In this study, oral gabapentin 1000 mg given I h prior to operation resulted in significant decreases in MAP and HR during study period (p<0.05). This effect was found to be dose dependent. Although attenuation of the haemodynamic response to laryngoscopy and intubation were statistically significant in normotensive patients, however its use in hypertensive patients needs further evaluation. There were no incidences of hypotension, bradycardia, arrhythmias or other ECG changes observed during the study period.

We did not measure stress mediators such as endogenous plasma catecholamines or cortisone, and we did not score sedation. These can be considered as limitations of the study. Though measurements of endogenous catecholamines would give useful information, scoring sedation before induction of anesthesia would interfere with the doubleblinding of the study.

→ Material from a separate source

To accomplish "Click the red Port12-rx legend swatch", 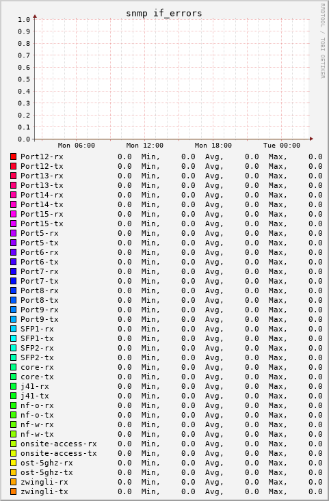I will [x=14, y=157].
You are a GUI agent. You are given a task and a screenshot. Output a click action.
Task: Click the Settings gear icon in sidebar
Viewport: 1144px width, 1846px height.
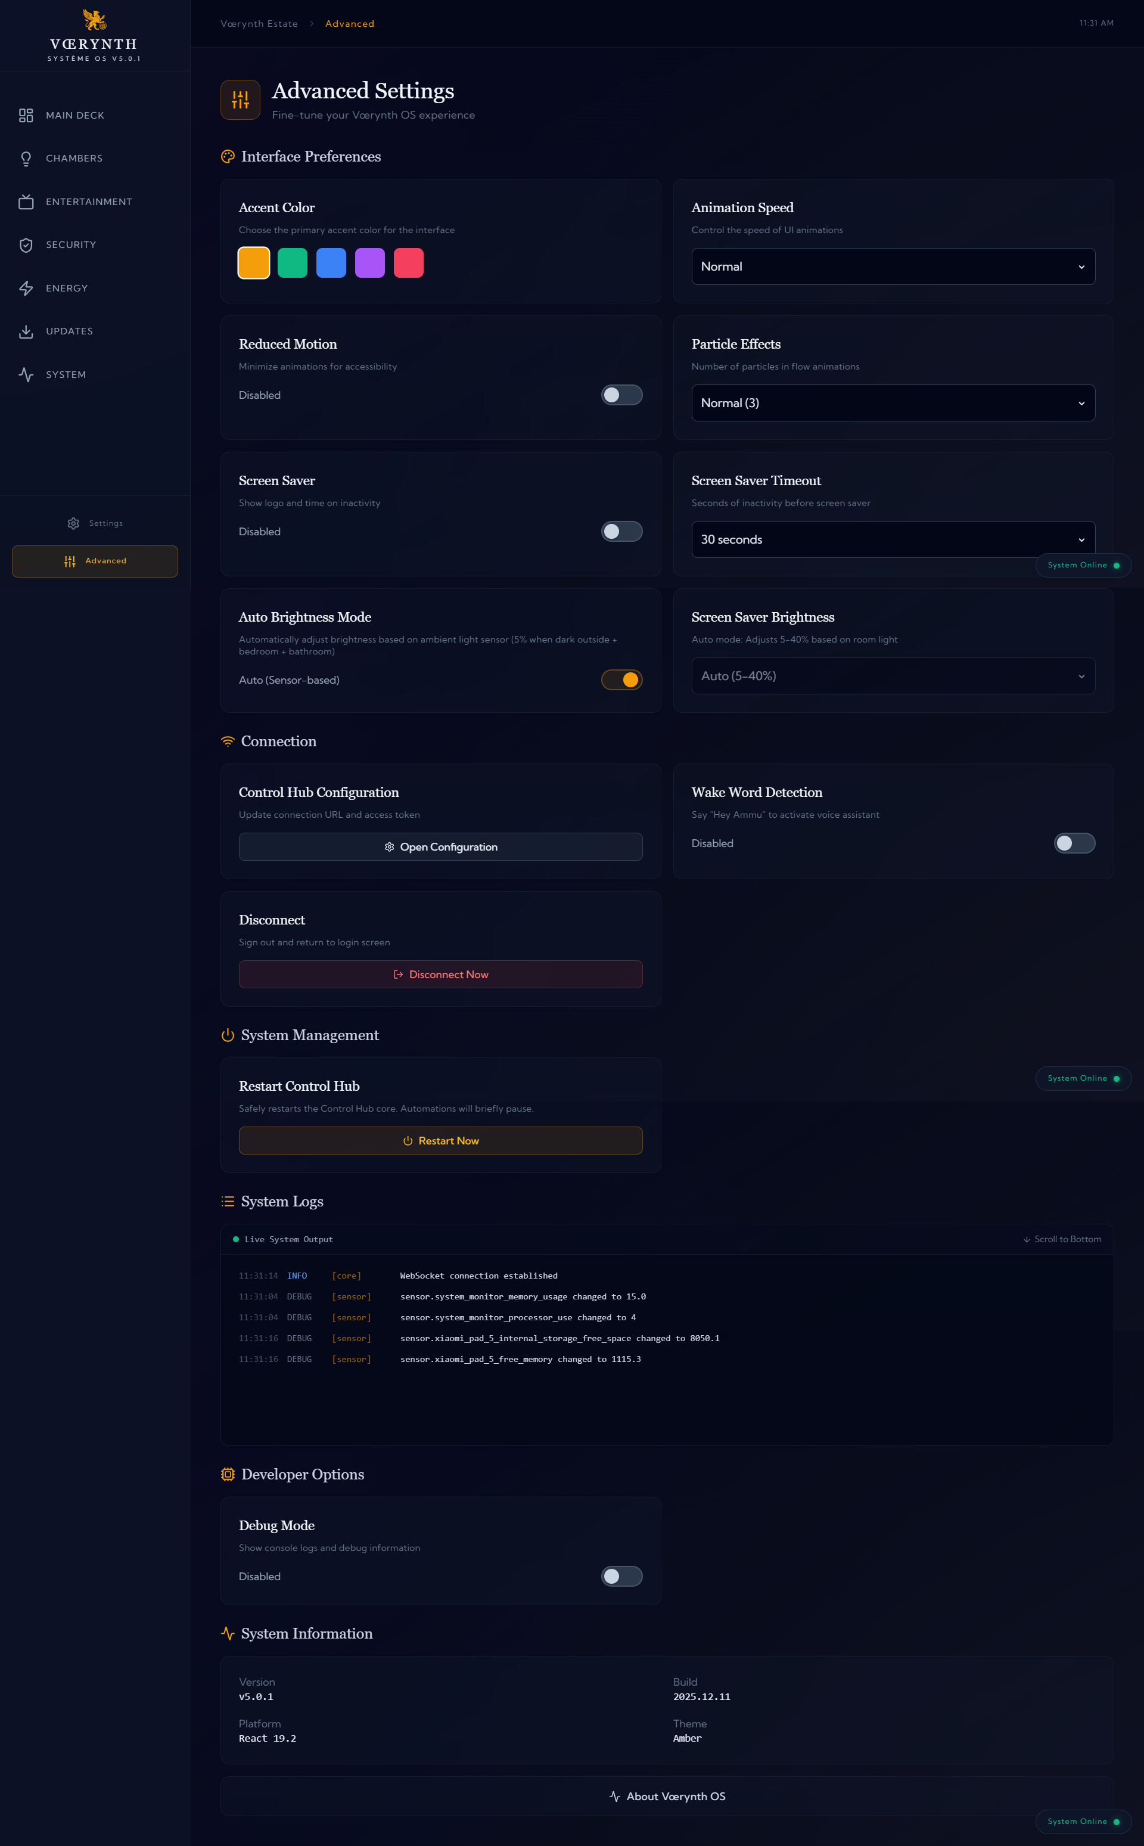tap(73, 523)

Overall, it appears that preoperative gabapentin blunts the hypertensive response to intubation. However, the effects may be dose-dependent. The mechanism by which gabapentin attenuate the pressure response to laryngoscopy and intubation is not fully known. One of the proposed mechanisms is by inhibition of membrane voltage gated calcium channels, thus acting in a manner similar to calcium channel blockers. Other is by decreasing the synthesis of neurotransmitter glutamate.14 There is, as yet, no data, on the possible role of gabapentin in the attenuation of other aspects of the stress response to surgery.

Gabapentin is effective in the treatment of chronic neuropathic pain21; however, little is known about its mechanism of action. It binds with high affinity to Ca2+ channel alpha2delta subunits that are expressed in dorsal root ganglia.22 Hussain and colleague23 found that pre-emptive gabapentin reduces postoperative pain and morphine requirement following surgery. As gabapentin is recently used as adjuvant for acute postoperative pain, studies on its haemodynamic effects will be more than welcome. Also, patients who are treated with the drug before operation will benefit from its effect on the pressor response to laryngoscopy and tracheal intubation.

It is concluded that pre-treatment with oral gabapentin 1000 mg, 1 h prior to induction of anesthesia is a safe and effective method to attenuate the haemodynamic response to laryngoscopy and intubation.